We decided to split the16-hour drive over three days: we would drive for five hours each day, making a long picnic-and-play lunch-stop then finding a hotel in a town in Spain at around 4pm. That would give us enough daylight to discover the town, as well as the chance to have a relaxed evening meal and a good night's sleep. It seemed to be an educational and fatigue-free solution for our seven- and nine-year-old daughters that would make the journey part of the holiday rather than a chore.
The feeling of adventure and discovery was our overriding sensation during the journey, as we booked nothing in advance. We left at 1pm on the first day, making a single stop halfway, at a French service station where we had a few races along the footpaths, whizzed down the playground slides and played a quick basketball game (bringing a basketball was a great idea – it gave us all exercise during the stops and kept us warm in the freezing temperatures).
On the second day it rained, so rather than getting wet, we drove further than planned (this also meant we were able to spend most of the third day discovering the Andalucian city of Seville). The girls were surprisingly happy sitting in the car – they’d brought their favourite CDs, plus activity books, cards and travel games. They also enjoyed keeping scores of the different nationality cars that we saw and, in the north of Spain, checking the length of each of the many tunnels we drove through. They also invented a game with the Spanish phrasebook whereby they would find a word in Spanish and insert it into an English sentence – we had to guess the meaning of the Spanish word.
Just before dark each day, we started looking out for 'hotel' signs along the Spanish motorway – these are plentiful north of Salamanca but rare to the south. No prices seem to be displayed outside the hotels in Spain, so to check I'd understood correctly I made sure I looked at the room before accepting. We stayed in a hotel, a hostel and a motel, all of which offered three-bed rooms for around €65 a night. For four of us, this meant pushing the beds together and sleeping in a row, which the girls loved.

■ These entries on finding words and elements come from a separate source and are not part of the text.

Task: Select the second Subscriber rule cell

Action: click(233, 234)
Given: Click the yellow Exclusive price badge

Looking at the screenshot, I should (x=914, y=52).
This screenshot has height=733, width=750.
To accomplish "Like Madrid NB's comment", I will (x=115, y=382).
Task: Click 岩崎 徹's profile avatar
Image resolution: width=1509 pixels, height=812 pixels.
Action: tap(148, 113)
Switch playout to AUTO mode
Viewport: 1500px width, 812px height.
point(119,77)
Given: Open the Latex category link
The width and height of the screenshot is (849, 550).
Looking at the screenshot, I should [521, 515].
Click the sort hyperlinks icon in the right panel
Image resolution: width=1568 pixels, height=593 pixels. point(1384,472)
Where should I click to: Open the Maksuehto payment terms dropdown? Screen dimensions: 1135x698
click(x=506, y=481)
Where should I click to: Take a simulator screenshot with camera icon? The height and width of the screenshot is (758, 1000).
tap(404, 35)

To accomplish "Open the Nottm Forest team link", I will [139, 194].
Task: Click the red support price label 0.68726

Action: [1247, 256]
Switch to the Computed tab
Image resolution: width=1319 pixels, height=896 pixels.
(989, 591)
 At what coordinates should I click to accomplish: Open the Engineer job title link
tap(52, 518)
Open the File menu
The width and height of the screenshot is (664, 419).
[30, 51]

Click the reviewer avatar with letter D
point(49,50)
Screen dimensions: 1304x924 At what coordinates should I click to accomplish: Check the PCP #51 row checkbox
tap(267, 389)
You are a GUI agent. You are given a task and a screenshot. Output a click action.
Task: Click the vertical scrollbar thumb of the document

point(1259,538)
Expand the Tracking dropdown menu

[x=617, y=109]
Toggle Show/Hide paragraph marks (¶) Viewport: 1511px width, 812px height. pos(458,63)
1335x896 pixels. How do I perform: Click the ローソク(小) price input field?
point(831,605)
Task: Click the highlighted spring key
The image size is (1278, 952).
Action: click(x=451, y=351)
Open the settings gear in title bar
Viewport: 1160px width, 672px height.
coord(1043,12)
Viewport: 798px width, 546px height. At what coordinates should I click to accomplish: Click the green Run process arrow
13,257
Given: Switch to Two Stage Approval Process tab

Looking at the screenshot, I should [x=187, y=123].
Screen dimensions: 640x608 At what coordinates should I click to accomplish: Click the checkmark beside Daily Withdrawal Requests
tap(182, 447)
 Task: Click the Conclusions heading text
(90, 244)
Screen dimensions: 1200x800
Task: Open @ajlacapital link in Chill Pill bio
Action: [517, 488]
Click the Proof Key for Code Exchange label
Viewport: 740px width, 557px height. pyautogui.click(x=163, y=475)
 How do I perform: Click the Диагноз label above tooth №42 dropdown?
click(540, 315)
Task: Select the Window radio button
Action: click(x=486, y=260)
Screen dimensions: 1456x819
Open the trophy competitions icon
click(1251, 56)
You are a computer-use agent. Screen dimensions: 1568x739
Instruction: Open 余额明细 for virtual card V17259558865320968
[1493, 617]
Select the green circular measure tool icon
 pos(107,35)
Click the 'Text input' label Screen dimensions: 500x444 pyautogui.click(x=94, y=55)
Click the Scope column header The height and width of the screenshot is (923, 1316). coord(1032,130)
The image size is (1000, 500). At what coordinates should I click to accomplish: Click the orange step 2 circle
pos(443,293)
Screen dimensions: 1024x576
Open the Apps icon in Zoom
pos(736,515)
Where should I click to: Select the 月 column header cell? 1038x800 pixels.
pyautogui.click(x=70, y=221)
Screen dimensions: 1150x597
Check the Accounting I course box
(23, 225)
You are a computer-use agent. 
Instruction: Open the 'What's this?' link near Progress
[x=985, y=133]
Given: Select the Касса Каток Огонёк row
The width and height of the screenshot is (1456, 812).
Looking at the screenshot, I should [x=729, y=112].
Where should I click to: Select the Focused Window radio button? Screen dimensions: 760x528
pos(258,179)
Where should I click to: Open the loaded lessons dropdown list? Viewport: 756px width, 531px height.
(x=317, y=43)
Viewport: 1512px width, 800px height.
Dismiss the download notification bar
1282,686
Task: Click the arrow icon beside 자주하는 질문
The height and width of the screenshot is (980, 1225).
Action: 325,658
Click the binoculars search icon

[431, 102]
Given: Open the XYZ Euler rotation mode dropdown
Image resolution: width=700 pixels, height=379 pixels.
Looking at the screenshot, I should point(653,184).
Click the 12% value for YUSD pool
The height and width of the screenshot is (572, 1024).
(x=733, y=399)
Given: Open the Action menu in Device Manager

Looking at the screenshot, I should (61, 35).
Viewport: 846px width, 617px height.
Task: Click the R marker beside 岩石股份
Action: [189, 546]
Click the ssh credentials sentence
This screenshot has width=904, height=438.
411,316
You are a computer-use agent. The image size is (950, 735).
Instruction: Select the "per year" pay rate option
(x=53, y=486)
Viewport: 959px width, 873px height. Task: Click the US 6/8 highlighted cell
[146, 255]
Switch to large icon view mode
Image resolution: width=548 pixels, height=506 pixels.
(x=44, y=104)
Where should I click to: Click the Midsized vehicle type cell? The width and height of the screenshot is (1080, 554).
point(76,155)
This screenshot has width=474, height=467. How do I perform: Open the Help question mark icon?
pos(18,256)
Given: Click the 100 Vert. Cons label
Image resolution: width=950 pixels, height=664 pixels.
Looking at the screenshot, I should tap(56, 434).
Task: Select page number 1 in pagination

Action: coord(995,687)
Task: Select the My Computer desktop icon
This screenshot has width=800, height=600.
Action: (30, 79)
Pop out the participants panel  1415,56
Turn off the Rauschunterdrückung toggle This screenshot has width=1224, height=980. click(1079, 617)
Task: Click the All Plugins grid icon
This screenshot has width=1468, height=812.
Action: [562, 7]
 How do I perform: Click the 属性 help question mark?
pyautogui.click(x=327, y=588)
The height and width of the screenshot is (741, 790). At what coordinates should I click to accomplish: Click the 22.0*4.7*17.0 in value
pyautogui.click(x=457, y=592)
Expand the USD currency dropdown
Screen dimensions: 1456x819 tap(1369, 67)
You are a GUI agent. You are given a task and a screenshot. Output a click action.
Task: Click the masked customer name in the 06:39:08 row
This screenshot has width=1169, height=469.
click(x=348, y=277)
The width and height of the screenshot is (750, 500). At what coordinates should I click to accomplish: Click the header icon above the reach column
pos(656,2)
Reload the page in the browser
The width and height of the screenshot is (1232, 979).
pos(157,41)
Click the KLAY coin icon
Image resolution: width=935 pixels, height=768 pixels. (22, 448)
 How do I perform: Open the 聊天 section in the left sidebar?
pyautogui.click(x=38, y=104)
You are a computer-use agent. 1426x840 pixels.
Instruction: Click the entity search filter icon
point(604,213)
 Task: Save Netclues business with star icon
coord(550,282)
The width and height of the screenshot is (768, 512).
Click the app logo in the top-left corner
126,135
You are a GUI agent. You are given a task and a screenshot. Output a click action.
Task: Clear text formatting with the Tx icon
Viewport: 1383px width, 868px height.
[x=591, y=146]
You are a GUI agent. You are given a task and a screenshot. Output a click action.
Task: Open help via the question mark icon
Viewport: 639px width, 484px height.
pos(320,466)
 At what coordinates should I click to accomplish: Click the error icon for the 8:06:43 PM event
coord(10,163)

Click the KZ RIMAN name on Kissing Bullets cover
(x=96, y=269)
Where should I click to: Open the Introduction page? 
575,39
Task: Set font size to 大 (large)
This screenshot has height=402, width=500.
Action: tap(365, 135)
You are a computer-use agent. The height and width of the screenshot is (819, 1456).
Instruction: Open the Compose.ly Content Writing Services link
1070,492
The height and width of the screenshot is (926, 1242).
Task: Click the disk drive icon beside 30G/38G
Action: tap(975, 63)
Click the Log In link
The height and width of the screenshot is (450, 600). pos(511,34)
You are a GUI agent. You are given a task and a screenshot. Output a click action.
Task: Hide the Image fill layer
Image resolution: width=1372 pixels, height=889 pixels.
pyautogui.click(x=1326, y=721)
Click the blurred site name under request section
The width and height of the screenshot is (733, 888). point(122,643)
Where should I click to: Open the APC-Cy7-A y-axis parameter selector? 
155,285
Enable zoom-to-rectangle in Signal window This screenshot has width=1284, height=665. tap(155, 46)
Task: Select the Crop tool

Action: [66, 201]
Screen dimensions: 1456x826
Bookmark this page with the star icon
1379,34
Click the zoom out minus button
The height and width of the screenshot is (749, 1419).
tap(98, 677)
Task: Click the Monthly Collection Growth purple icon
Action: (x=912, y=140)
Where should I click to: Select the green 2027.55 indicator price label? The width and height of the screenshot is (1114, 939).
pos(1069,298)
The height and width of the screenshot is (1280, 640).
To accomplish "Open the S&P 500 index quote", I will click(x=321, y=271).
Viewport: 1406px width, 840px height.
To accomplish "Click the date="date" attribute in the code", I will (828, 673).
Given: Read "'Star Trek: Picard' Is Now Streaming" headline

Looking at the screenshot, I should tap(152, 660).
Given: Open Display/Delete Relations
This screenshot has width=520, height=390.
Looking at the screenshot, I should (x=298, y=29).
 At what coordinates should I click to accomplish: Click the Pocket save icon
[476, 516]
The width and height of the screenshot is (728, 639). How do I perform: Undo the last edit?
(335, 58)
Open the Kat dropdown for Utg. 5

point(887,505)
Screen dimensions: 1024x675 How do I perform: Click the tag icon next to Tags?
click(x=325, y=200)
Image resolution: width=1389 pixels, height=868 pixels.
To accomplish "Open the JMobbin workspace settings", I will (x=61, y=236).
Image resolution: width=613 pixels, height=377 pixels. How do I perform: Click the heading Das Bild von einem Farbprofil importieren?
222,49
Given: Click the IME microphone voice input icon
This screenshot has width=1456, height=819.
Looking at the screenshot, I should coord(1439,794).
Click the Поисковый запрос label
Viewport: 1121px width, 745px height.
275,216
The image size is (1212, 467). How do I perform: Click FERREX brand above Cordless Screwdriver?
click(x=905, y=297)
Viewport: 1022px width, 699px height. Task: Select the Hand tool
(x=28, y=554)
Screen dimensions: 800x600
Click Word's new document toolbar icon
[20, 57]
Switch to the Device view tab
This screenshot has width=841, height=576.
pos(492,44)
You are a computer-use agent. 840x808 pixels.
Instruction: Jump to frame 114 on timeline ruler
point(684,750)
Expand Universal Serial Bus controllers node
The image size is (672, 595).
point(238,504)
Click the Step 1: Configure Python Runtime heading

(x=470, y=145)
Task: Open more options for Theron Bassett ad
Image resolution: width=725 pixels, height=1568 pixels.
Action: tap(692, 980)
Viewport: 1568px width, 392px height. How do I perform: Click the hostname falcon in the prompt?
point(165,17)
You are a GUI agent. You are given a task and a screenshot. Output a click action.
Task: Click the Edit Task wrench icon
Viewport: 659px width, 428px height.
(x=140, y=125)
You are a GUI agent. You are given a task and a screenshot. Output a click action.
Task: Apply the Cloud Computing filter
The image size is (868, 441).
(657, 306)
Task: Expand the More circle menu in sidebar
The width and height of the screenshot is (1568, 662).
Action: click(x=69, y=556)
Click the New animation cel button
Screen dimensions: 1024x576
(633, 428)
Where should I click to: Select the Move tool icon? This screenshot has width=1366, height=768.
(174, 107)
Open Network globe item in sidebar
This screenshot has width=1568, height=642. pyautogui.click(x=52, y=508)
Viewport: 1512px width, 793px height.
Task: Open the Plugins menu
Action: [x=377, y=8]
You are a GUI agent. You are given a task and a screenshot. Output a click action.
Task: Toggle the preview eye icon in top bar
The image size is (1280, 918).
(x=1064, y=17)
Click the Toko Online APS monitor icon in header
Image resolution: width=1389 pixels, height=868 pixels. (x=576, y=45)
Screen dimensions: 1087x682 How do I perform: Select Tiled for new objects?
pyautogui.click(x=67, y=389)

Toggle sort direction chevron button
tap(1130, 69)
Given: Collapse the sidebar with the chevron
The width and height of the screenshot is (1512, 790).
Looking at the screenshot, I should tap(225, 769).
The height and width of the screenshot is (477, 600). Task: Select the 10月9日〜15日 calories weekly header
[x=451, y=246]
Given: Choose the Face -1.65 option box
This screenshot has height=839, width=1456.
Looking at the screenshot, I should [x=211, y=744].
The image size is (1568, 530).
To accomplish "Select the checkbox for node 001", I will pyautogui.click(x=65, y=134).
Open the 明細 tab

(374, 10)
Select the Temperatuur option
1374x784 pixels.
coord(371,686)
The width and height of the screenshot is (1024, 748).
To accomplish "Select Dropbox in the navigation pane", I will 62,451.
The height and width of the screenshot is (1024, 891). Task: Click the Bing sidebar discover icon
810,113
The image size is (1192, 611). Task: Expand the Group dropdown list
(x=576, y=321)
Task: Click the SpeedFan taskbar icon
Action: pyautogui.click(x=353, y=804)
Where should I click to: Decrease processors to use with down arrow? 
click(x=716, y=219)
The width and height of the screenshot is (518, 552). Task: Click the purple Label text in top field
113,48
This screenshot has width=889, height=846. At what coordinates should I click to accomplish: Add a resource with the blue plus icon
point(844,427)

Once the hotel was dealt with, we set about discovering Spanish restaurants – and quickly realised that the Spanish don't serve until 8.30pm. The snacks and fruit we'd brought with us came in handy in tiding us over, while the meal itself was the best time for trying out our primitive Spanish, with the girls enjoying using the basic words they’d learnt.
Our biggest mistake was the idea of picnicking: we found that it was too cold outside, and that there were very few places set up for picnics. However, this meant that we discovered the delights of having tapas for lunch in bars – ideal for kids, who love picking and choosing from the array of finger-food on display. Combined with a stop at a playground and a walk around the Spanish streets, this made for a great two-hour lunch break.
I’d been dubious about leaving home without booking ahead, but it turned out that being flexible was an advantage. By the time we got home, not only did we feel we'd had two holidays in one, but we didn't have to 'recover' from the journeys.